(Collected data entries)
◆ ◆ ◆ ◆

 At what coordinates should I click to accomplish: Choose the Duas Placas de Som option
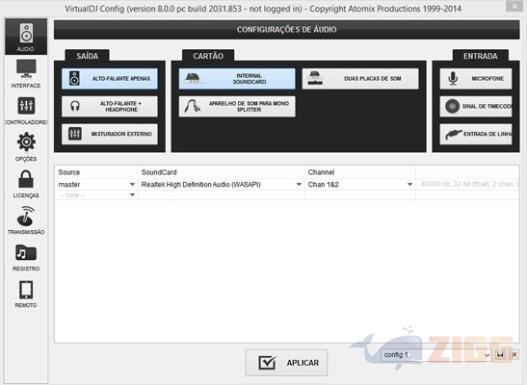tap(360, 79)
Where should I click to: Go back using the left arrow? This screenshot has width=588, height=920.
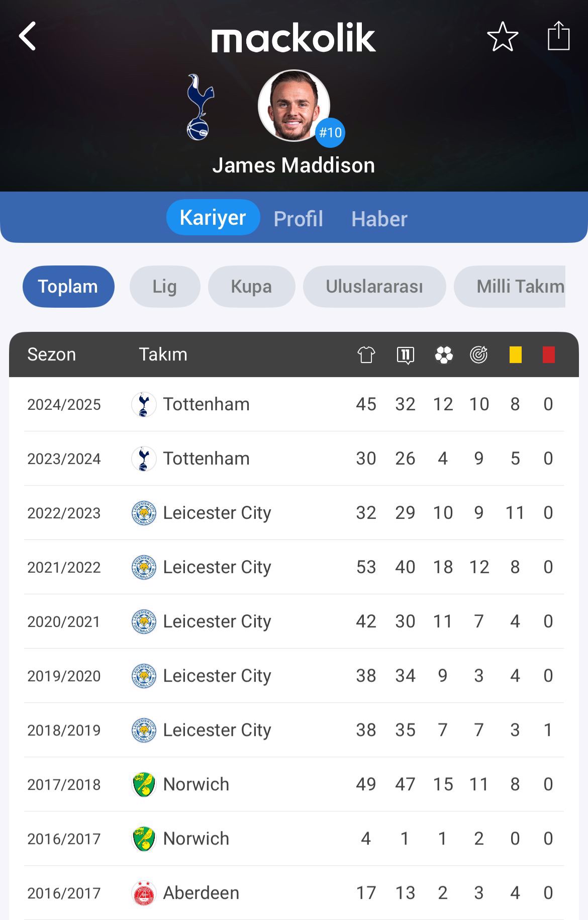tap(28, 36)
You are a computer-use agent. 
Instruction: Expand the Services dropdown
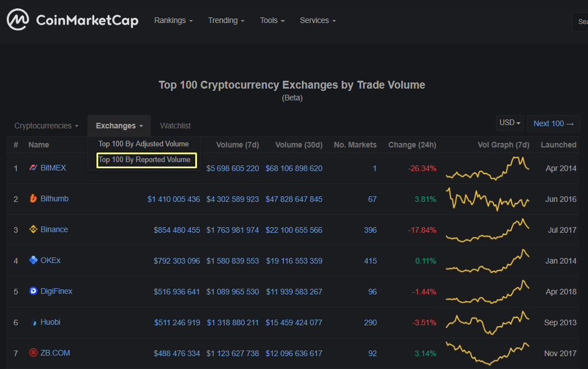pos(318,20)

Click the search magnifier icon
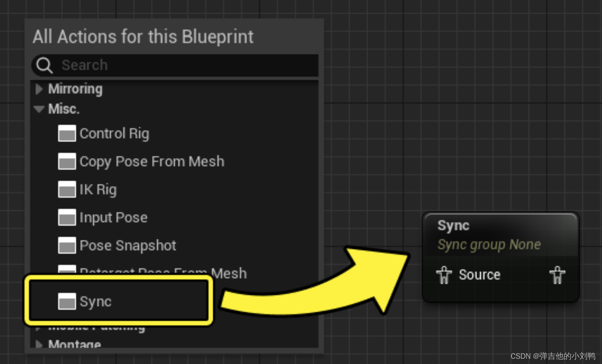(x=44, y=65)

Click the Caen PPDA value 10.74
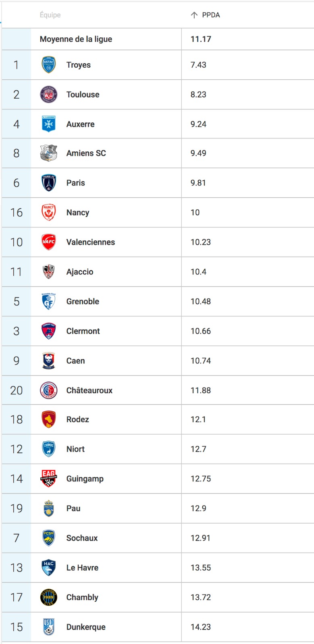pos(201,361)
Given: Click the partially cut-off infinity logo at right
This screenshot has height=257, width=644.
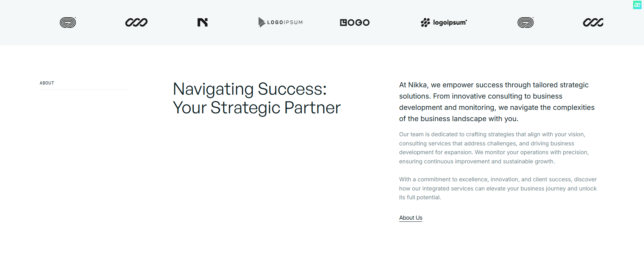Looking at the screenshot, I should pyautogui.click(x=593, y=23).
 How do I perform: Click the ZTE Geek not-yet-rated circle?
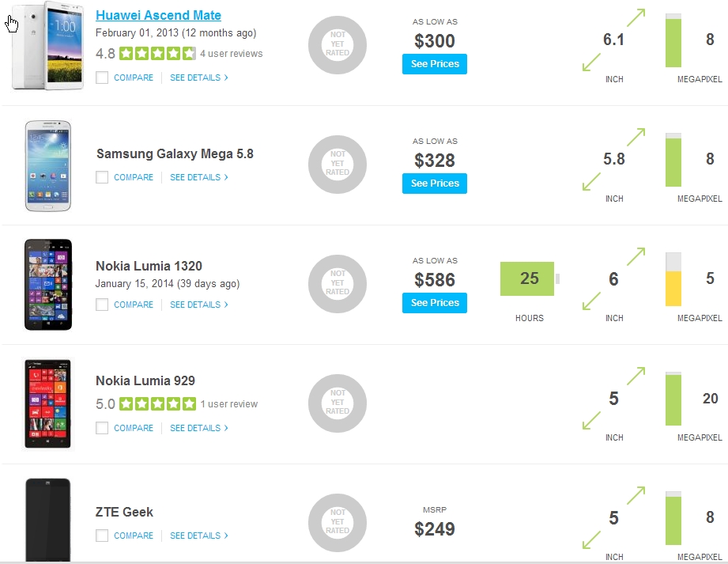[x=338, y=523]
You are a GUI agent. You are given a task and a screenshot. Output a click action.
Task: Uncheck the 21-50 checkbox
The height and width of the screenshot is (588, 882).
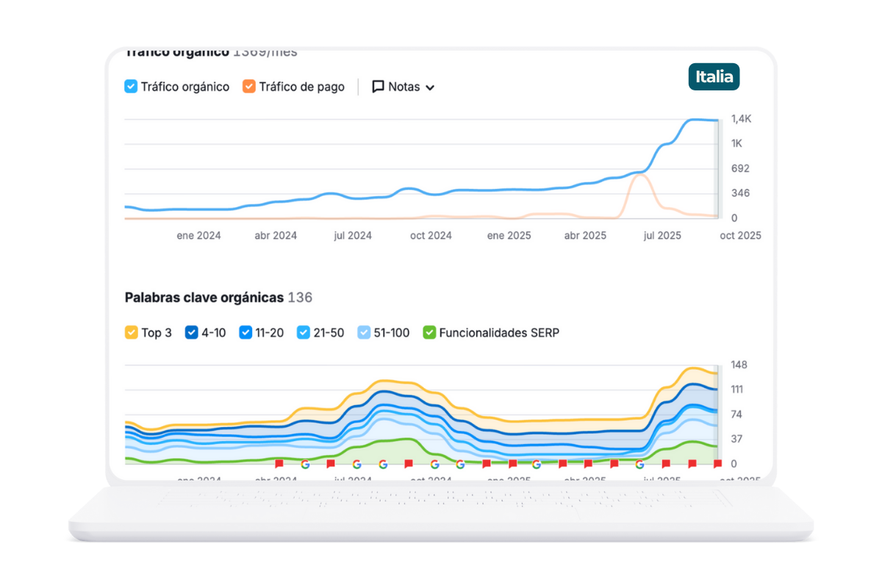click(x=304, y=332)
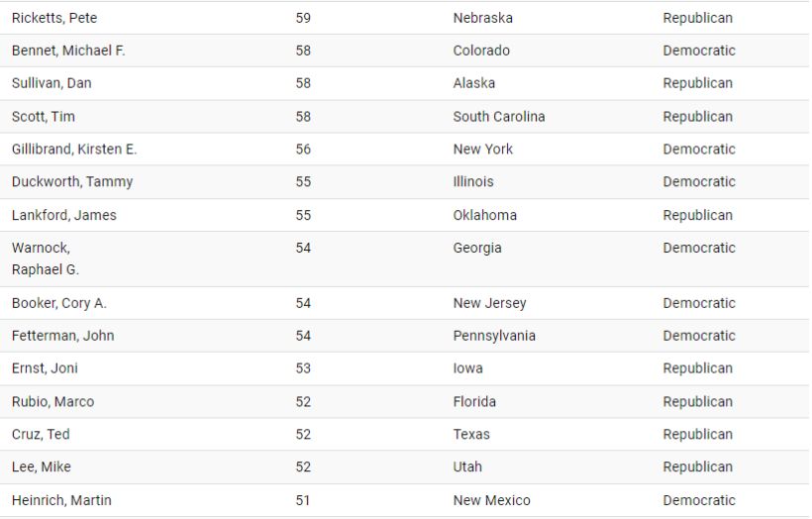Click the age 59 cell
812x519 pixels.
click(x=303, y=18)
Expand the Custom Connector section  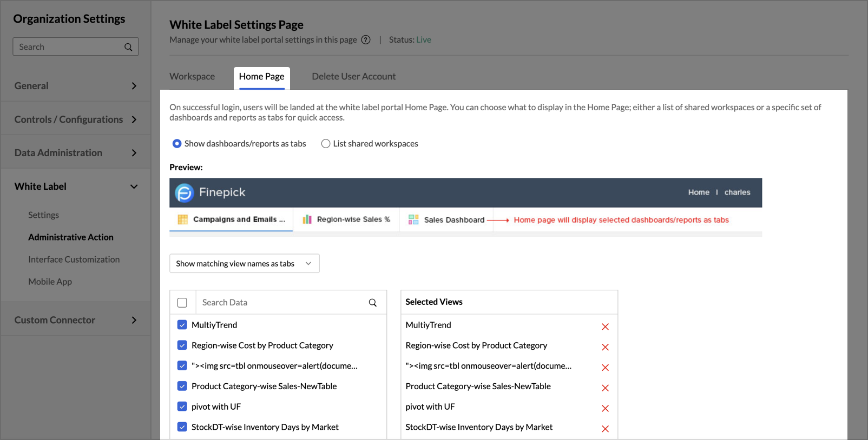click(x=76, y=320)
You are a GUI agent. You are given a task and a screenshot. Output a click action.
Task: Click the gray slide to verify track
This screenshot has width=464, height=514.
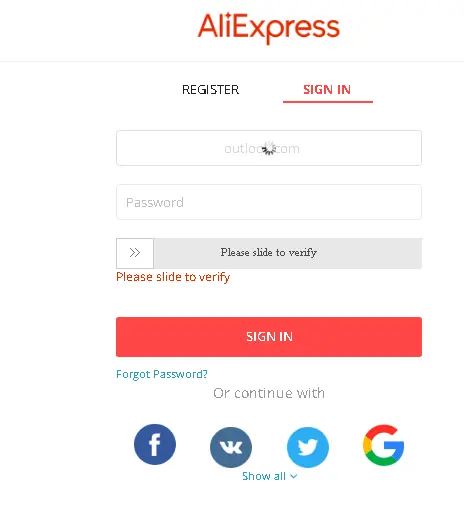tap(288, 253)
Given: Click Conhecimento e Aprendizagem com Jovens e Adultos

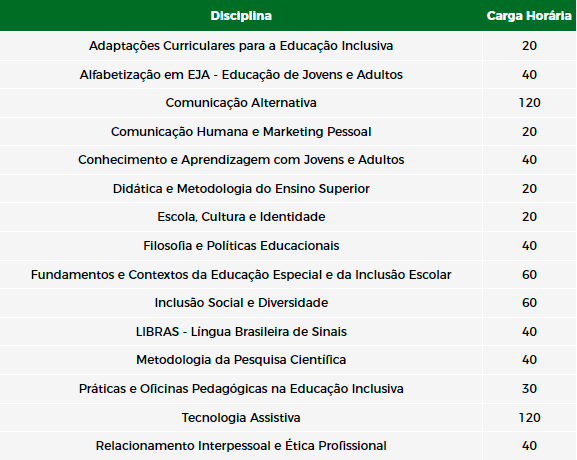Looking at the screenshot, I should 241,160.
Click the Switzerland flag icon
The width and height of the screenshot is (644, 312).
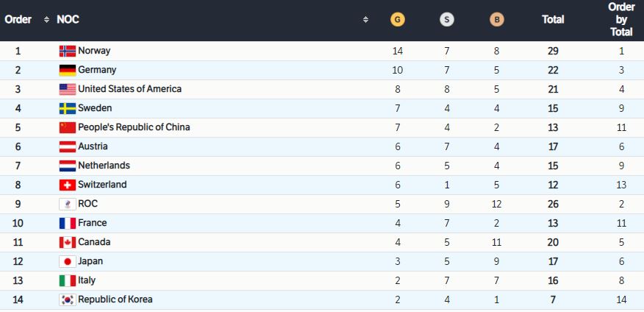(67, 185)
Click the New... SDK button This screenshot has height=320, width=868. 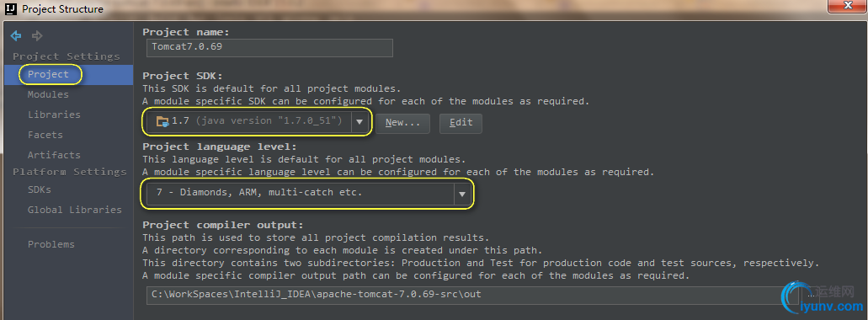pos(403,123)
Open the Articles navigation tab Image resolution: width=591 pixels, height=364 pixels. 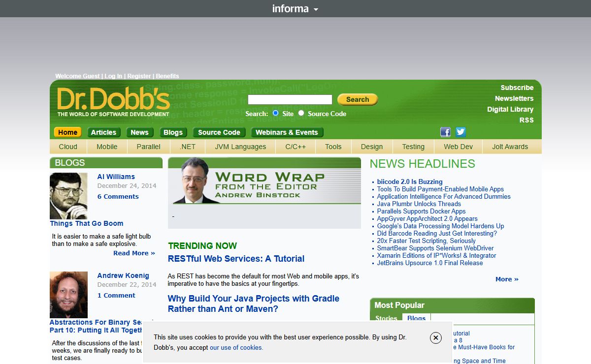point(103,132)
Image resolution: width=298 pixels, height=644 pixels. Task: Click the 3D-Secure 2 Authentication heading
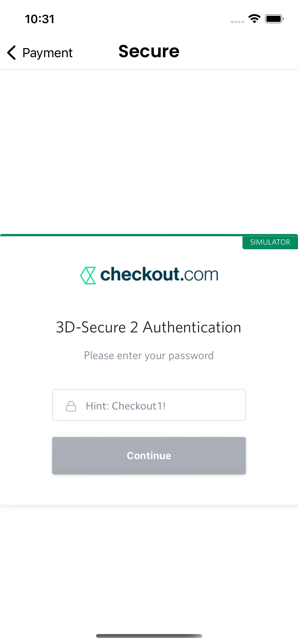(x=148, y=327)
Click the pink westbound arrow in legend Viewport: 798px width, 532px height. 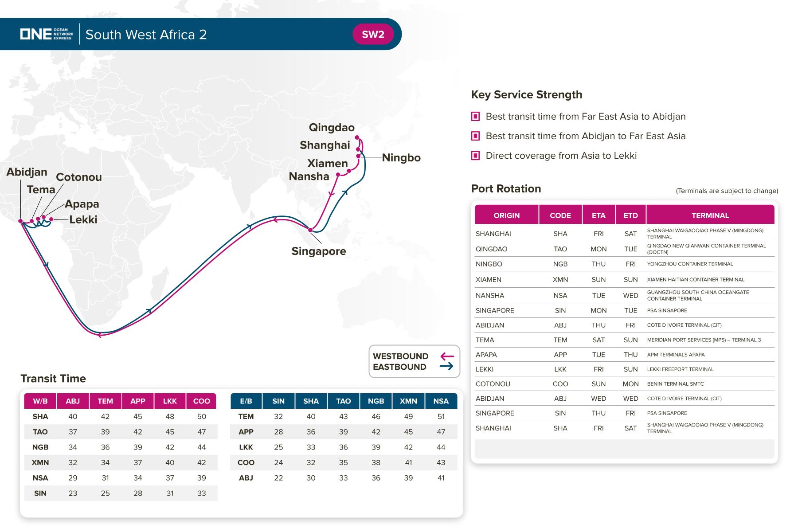447,356
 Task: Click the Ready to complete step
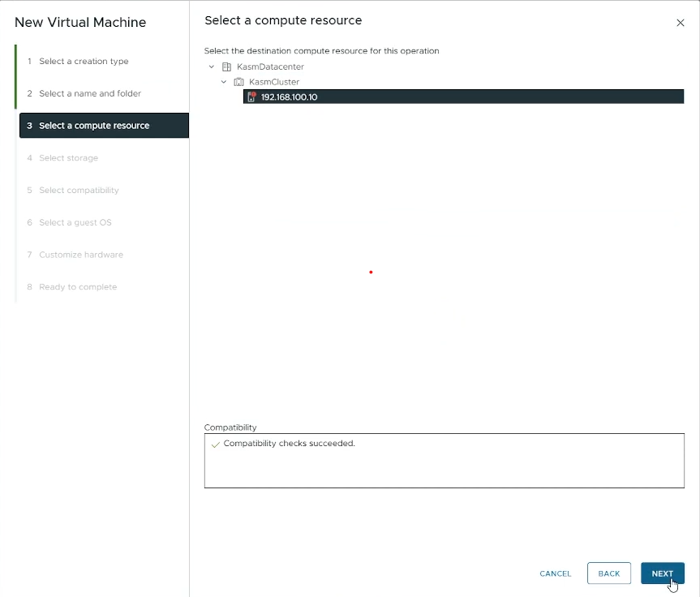[x=79, y=286]
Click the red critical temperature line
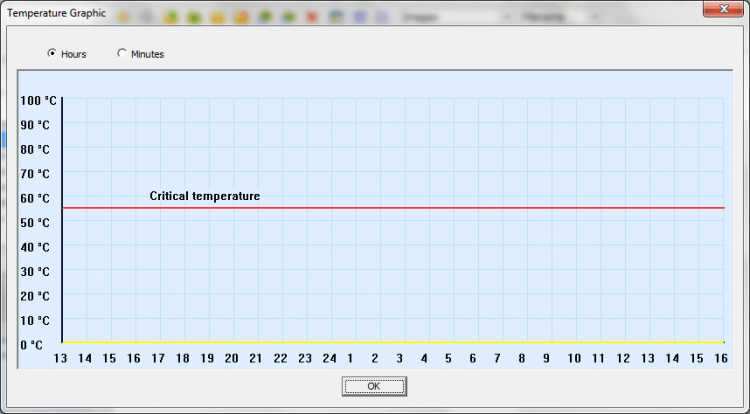The width and height of the screenshot is (750, 414). pos(400,208)
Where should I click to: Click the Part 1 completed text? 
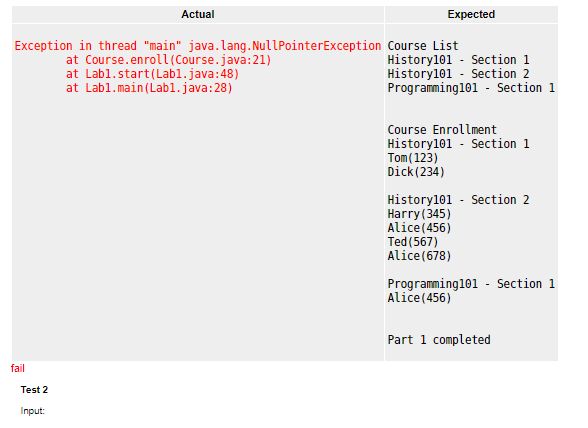[x=439, y=340]
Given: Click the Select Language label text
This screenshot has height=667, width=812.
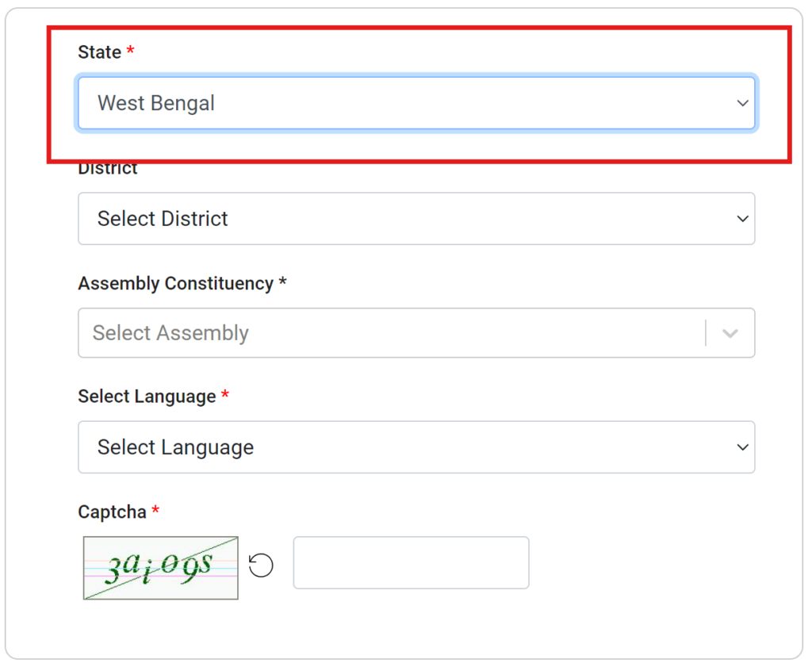Looking at the screenshot, I should [147, 397].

◆ ◆ ◆ ◆

Reproduce exactly the lines of the entries above from the first through the line with "Given: Click the partially", both included; pictures should not be reproduced.

RESPONSE AREA:
 At what coordinates should I click to accomplish: Choose the Duas Placas de Som option
tap(360, 79)
Where should I click to: Go back using the left arrow? This screenshot has width=588, height=920.
tap(28, 36)
You are a computer-use agent. 
Instruction: Expand the Services dropdown
pos(318,20)

Click the search magnifier icon
(x=44, y=65)

Click the Caen PPDA value 10.74
pos(201,361)
Given: Click the partially cut-off infinity logo at right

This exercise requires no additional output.